Uma comunidade remanescente de quilombo, devidamente certificada pela Fundação Cultural Palmares, é notificada sobre a aprovação do licenciamento ambiental de um grande projeto de mineração em área adjacente ao seu território. O projeto ameaça nascentes de rios essenciais para a subsistência e para os rituais sagrados da comunidade. Os líderes comunitários não foram chamados para nenhuma reunião ou audiência durante o processo de licenciamento. Com base no que dispõe o Estatuto da Igualdade Racial (Lei nº 12.288/2010) e a legislação correlata, qual é a principal prerrogativa que a comunidade pode invocar para contestar a validade do ato administrativo que licenciou o empreendimento?

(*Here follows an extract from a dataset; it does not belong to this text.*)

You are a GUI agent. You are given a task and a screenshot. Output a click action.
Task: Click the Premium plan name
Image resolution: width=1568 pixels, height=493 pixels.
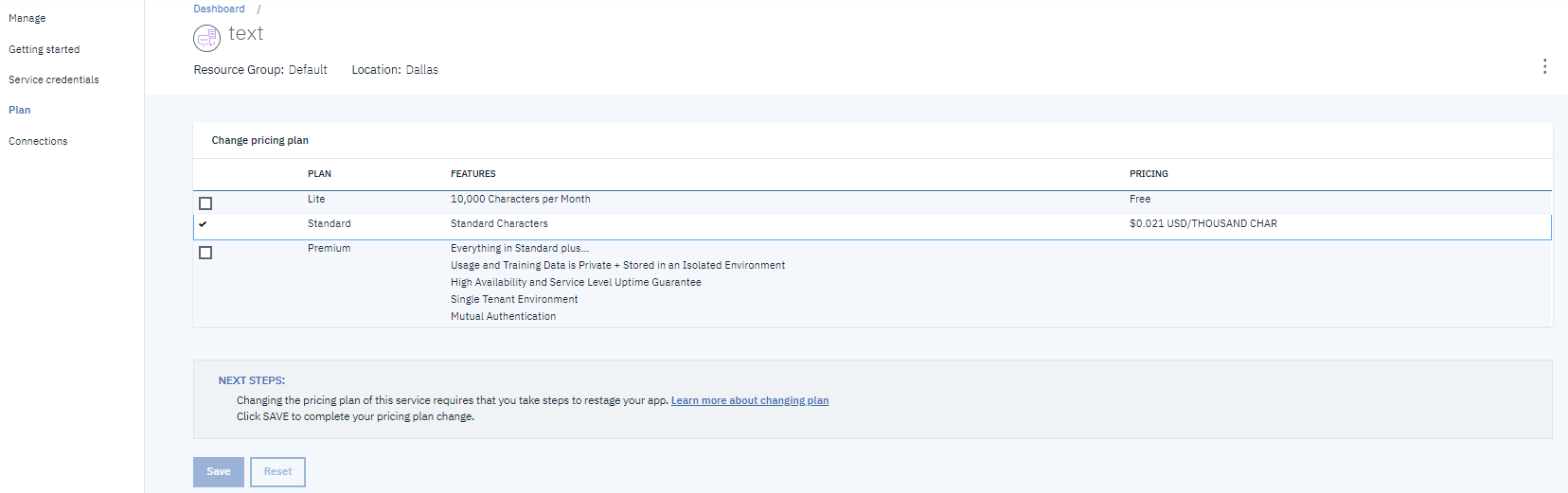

- A)O direito à desapropriação da área do projeto para anexá-la ao seu território, uma vez que o Estatuto garante a expansão contínua das terras quilombolas sobre áreas de interesse econômico, como forma de reparação histórica.
- B)A comunidade pode apenas pleitear uma indenização financeira pelos danos futuros, pois o Estatuto da Igualdade Racial prevê que, em casos de conflito, os interesses econômicos do desenvolvimento nacional se sobrepõem aos direitos culturais.
- C)O direito à consulta prévia, livre e informada, conforme assegurado por normas nacionais e internacionais internalizadas pelo Brasil, como a Convenção 169 da OIT, e reforçado pelo Estatuto. A ausência de consulta é vício que pode anular o licenciamento.gabarito
- D)A proteção a comunidades quilombolas se restringe ao âmbito da cultura imaterial (danças e festas), não abrangendo direitos territoriais ou de consulta sobre empreendimentos no entorno, matéria que é de competência exclusiva da legislação ambiental.
- E)A comunidade deve provar que o projeto causará dano direto e irreversível ao seu território em, no máximo, 30 dias, pois a legislação estabelece um prazo preclusivo para a contestação de licenciamentos ambientais por parte de terceiros interessados.